**Work task**
For the data below, give again exactly the lines from the one containing "Where should I click to: Open" through the one containing "The height and width of the screenshot is (665, 490).", both ends included, and no others.

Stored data
────────────────

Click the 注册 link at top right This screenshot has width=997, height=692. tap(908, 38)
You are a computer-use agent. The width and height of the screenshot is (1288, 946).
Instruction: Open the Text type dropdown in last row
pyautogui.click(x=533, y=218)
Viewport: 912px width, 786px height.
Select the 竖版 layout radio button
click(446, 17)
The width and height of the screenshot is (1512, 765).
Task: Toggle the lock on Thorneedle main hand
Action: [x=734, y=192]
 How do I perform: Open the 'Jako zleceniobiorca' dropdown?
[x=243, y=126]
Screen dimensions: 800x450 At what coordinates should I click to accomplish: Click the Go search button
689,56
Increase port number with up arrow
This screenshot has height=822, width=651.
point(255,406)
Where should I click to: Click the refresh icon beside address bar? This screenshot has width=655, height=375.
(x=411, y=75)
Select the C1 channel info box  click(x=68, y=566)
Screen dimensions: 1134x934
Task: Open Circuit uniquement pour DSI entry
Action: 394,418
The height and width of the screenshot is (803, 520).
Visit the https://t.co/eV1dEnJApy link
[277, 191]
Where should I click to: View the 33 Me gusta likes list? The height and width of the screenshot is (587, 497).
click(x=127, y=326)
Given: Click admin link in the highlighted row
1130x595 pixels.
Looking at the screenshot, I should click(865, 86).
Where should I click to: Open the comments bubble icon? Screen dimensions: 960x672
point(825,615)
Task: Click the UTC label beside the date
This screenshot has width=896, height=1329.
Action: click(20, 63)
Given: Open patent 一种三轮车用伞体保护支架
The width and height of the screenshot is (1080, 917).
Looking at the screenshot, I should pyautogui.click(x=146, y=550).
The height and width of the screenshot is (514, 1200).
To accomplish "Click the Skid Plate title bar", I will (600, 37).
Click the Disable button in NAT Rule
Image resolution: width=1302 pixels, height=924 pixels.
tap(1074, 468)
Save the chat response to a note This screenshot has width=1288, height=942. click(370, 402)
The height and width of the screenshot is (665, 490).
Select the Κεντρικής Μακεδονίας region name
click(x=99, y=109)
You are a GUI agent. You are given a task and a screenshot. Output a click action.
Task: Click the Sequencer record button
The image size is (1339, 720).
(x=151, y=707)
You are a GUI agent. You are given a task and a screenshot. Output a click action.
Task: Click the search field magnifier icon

────────────────

**Task result**
Where should I click to: Open the comments bubble icon? Screen dimensions: 960x672
point(825,615)
Task: Click the UTC label beside the date
This screenshot has width=896, height=1329.
Action: click(20, 63)
Given: Open patent 一种三轮车用伞体保护支架
The width and height of the screenshot is (1080, 917).
Looking at the screenshot, I should pyautogui.click(x=146, y=550).
The height and width of the screenshot is (514, 1200).
To accomplish "Click the Skid Plate title bar", I will (600, 37).
Click the Disable button in NAT Rule
Image resolution: width=1302 pixels, height=924 pixels.
tap(1074, 468)
Save the chat response to a note This screenshot has width=1288, height=942. click(370, 402)
The height and width of the screenshot is (665, 490).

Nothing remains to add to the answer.